Stored data:
- Opening Delimiter -

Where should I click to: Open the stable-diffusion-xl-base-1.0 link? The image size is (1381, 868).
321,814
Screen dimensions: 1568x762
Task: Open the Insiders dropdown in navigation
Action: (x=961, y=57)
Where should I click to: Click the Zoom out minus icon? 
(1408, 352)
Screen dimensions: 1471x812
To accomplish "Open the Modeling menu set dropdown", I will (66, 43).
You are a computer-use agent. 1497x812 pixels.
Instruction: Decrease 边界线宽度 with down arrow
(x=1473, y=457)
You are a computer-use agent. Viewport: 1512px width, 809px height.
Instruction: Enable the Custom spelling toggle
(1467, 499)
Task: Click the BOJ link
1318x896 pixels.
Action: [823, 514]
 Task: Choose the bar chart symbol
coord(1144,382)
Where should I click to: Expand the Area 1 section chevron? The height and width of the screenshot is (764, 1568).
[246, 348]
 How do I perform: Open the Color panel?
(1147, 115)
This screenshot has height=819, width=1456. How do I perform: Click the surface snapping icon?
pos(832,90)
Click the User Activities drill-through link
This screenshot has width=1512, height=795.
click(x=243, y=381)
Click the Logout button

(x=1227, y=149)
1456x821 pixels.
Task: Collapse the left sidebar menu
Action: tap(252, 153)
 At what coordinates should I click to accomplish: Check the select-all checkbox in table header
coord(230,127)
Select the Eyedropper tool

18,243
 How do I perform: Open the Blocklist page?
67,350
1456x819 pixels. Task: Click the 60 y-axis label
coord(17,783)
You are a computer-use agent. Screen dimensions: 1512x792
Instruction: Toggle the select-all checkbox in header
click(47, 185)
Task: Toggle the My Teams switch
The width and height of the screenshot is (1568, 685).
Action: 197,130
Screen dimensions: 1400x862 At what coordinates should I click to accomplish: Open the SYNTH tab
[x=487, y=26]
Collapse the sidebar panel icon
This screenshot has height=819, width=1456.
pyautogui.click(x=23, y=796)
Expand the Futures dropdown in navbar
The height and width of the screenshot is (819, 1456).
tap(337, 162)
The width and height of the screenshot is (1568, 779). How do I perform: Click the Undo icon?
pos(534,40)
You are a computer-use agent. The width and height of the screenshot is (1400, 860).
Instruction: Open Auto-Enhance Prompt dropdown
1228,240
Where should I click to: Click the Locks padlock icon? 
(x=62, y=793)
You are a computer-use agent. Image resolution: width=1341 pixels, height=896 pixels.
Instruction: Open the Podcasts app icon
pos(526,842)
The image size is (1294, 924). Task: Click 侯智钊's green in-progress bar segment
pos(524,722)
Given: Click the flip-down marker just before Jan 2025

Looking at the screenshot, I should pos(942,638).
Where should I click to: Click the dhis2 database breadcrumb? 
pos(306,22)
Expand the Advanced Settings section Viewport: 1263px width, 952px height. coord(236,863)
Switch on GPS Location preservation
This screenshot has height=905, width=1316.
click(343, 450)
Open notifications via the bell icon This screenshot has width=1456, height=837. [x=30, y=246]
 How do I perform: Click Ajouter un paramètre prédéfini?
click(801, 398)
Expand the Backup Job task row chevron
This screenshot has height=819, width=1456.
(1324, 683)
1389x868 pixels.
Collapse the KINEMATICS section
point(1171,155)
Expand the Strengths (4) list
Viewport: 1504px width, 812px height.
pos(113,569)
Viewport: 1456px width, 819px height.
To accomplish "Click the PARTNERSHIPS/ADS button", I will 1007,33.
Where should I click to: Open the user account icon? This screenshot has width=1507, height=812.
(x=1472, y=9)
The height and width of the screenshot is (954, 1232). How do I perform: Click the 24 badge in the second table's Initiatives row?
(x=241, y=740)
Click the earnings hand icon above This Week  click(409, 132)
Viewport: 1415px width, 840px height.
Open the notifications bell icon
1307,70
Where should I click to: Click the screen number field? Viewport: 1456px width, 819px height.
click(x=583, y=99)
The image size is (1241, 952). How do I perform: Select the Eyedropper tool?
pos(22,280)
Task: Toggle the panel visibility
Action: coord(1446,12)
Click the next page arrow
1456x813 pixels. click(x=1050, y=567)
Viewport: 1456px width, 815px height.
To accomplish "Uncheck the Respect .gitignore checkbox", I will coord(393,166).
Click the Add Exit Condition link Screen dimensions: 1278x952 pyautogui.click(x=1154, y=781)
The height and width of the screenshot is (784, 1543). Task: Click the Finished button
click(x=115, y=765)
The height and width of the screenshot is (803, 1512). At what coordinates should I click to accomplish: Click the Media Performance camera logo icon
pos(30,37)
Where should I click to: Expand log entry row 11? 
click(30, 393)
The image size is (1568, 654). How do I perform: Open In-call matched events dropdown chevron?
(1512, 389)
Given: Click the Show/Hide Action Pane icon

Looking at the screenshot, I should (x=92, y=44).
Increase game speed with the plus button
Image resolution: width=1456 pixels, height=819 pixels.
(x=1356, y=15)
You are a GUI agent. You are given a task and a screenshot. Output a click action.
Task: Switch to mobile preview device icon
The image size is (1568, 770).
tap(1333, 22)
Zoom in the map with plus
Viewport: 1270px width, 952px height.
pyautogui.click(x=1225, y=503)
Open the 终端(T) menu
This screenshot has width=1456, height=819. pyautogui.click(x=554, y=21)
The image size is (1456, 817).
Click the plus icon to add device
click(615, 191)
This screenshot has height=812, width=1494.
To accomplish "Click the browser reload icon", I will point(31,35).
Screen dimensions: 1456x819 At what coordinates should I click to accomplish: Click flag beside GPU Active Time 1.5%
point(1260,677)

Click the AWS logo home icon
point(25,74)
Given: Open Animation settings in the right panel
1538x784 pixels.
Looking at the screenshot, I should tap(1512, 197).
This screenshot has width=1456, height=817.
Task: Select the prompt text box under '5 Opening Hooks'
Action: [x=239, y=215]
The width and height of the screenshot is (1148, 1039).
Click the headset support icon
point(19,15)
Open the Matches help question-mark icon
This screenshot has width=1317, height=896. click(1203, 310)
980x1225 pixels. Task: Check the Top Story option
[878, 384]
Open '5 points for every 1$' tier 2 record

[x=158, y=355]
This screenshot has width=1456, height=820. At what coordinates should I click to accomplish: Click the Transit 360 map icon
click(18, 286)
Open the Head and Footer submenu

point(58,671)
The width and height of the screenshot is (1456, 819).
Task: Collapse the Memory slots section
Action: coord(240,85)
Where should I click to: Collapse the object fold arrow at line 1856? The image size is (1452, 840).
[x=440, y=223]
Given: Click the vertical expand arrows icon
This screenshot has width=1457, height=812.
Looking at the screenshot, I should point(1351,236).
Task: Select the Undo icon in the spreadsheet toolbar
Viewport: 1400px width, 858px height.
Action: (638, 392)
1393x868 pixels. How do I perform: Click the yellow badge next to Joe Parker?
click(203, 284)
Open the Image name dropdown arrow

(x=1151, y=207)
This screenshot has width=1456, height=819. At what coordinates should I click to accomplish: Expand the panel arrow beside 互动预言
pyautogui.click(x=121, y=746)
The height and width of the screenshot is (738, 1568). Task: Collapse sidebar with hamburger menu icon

- Closing Delimiter -

Your reply must consist of one number, the count of lines in the entries that hold "will".

4